"""

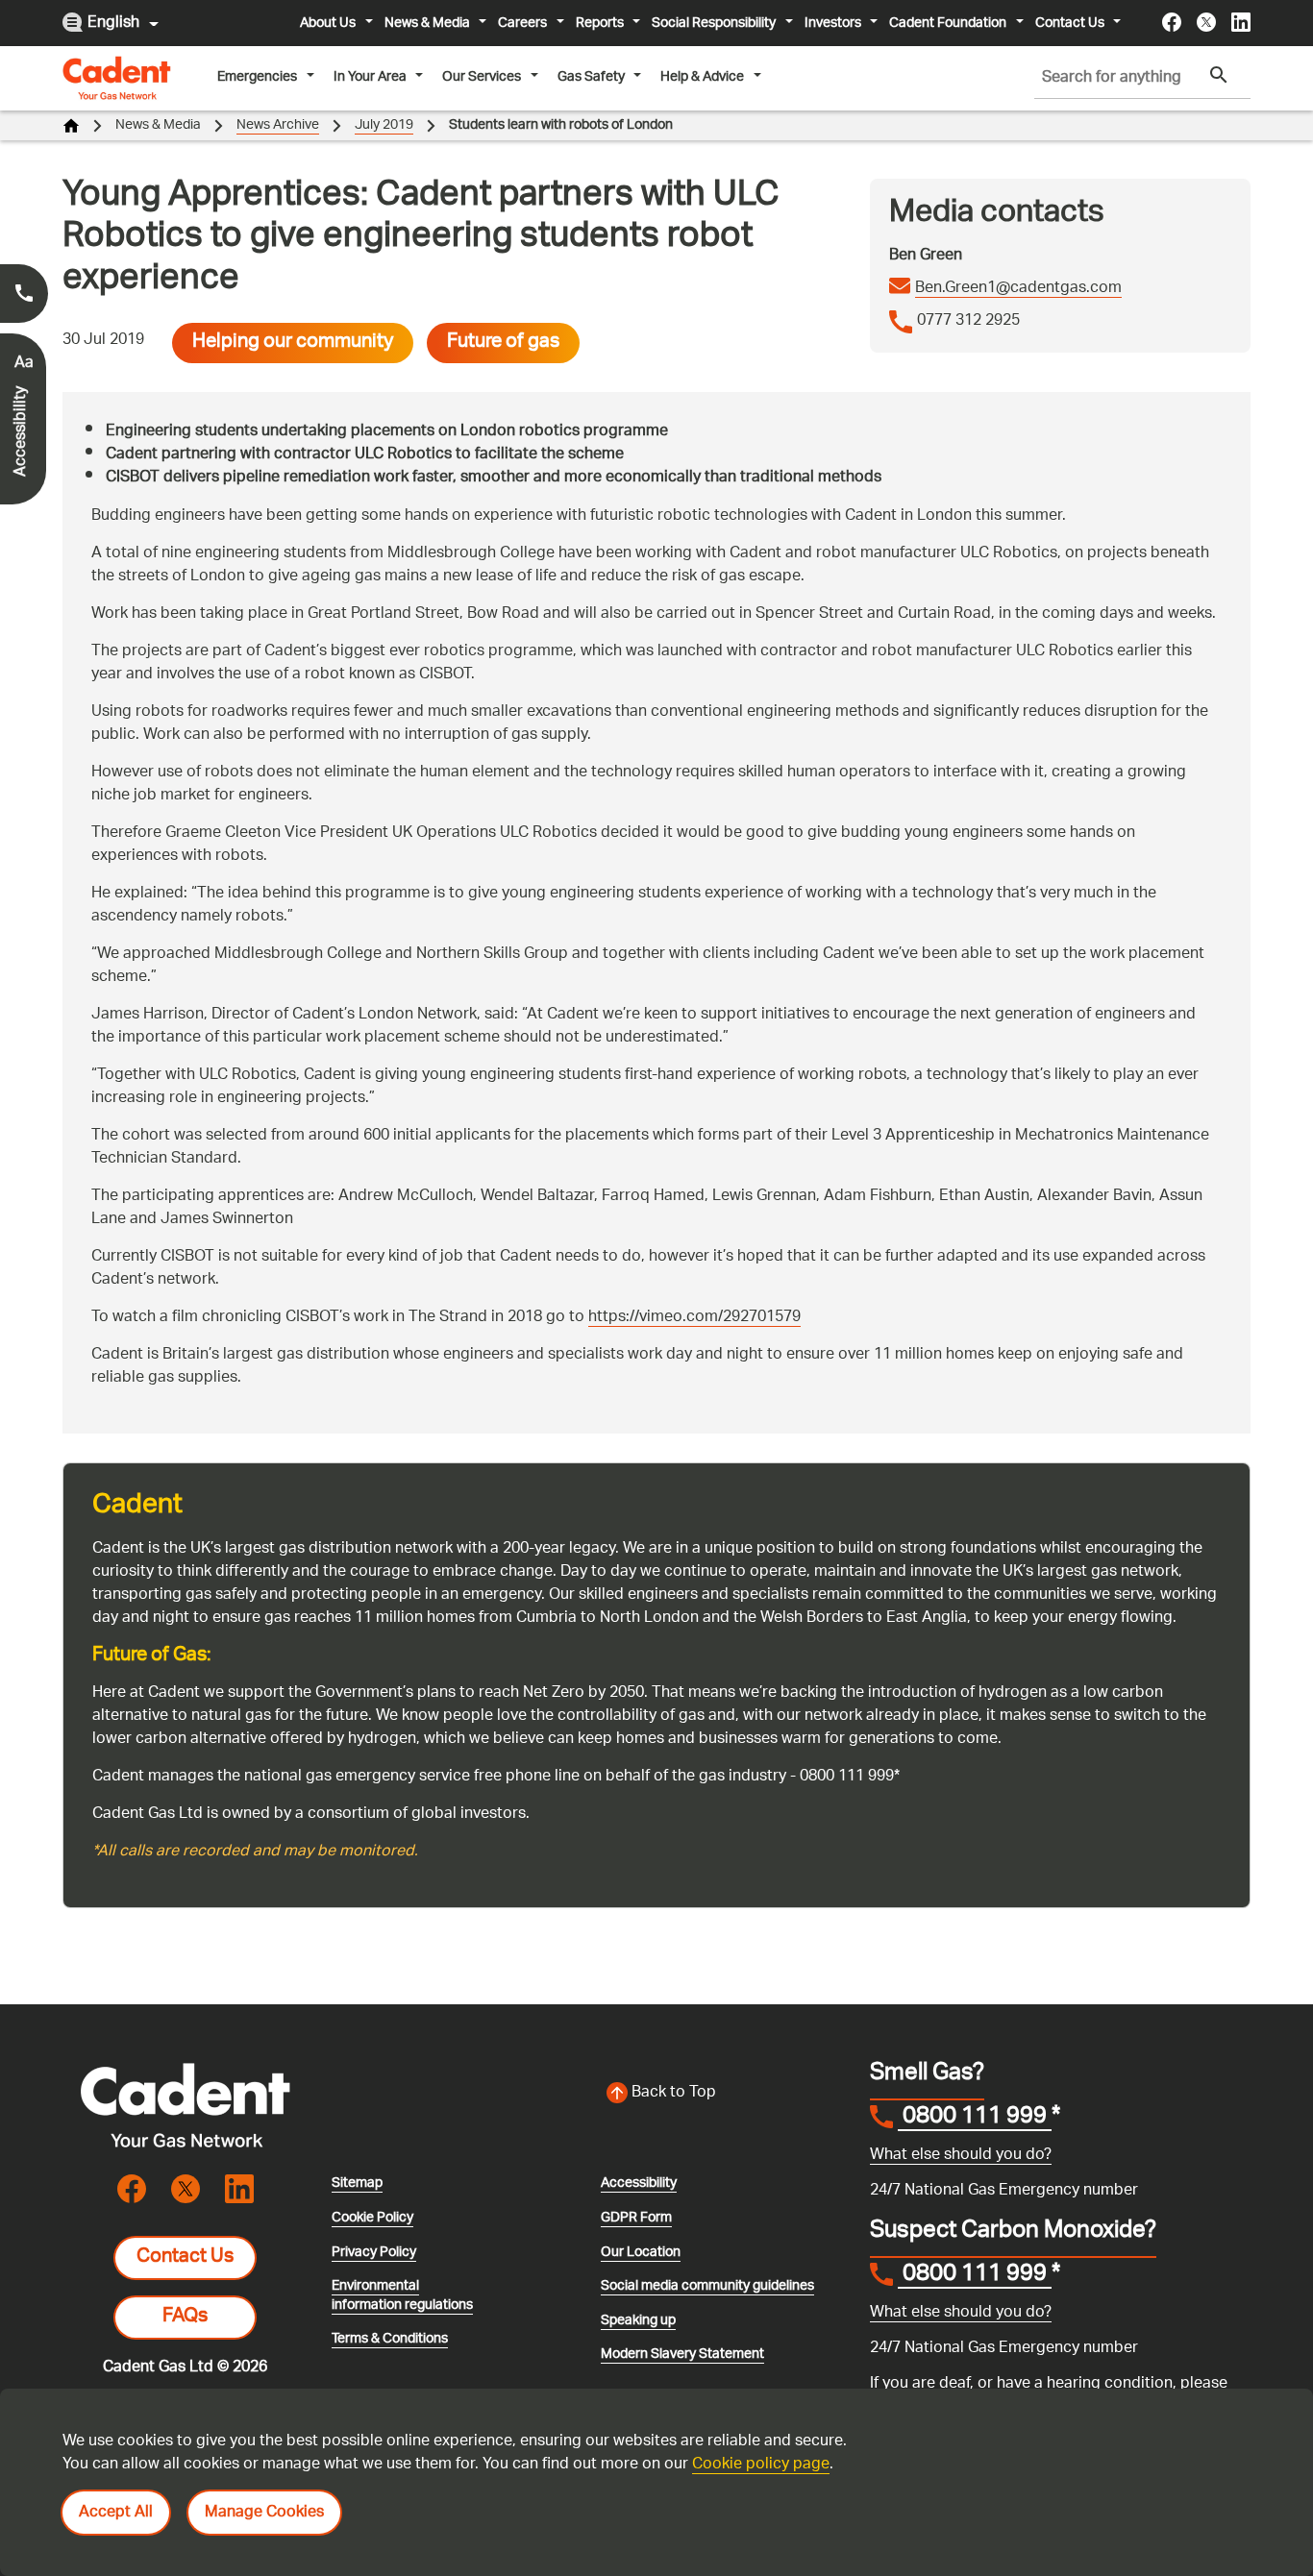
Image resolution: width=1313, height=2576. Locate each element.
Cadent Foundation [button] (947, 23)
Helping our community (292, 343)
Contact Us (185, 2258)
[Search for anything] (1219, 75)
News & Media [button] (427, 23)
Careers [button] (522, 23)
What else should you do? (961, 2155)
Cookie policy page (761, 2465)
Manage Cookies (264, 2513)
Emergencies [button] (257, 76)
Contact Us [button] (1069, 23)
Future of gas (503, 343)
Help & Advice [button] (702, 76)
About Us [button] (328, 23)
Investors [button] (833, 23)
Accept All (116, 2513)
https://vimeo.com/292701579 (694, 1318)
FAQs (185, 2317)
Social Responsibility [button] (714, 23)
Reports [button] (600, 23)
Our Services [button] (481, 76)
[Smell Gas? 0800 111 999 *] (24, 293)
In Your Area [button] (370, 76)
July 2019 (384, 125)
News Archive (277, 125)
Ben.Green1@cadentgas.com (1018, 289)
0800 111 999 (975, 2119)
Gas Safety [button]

"""

◆ Work required ◆
Word for word, quote the full listing, omitting every picture.

◆ Answer to the problem ◆
Image resolution: width=1313, height=2576. Locate each element.
Cadent Foundation [button] (947, 23)
Helping our community (292, 343)
Contact Us (185, 2258)
[Search for anything] (1219, 75)
News & Media [button] (427, 23)
Careers [button] (522, 23)
What else should you do? (961, 2155)
Cookie policy page (761, 2465)
Manage Cookies (264, 2513)
Emergencies [button] (257, 76)
Contact Us [button] (1069, 23)
Future of gas (503, 343)
Help & Advice [button] (702, 76)
About Us [button] (328, 23)
Investors [button] (833, 23)
Accept All (116, 2513)
https://vimeo.com/292701579 (694, 1318)
FAQs (185, 2317)
Social Responsibility [button] (714, 23)
Reports [button] (600, 23)
Our Services [button] (481, 76)
[Smell Gas? 0800 111 999 *] (24, 293)
In Your Area [button] (370, 76)
July 2019 (384, 125)
News Archive (277, 125)
Ben.Green1@cadentgas.com (1018, 289)
0800 111 999 (975, 2119)
Gas Safety [button]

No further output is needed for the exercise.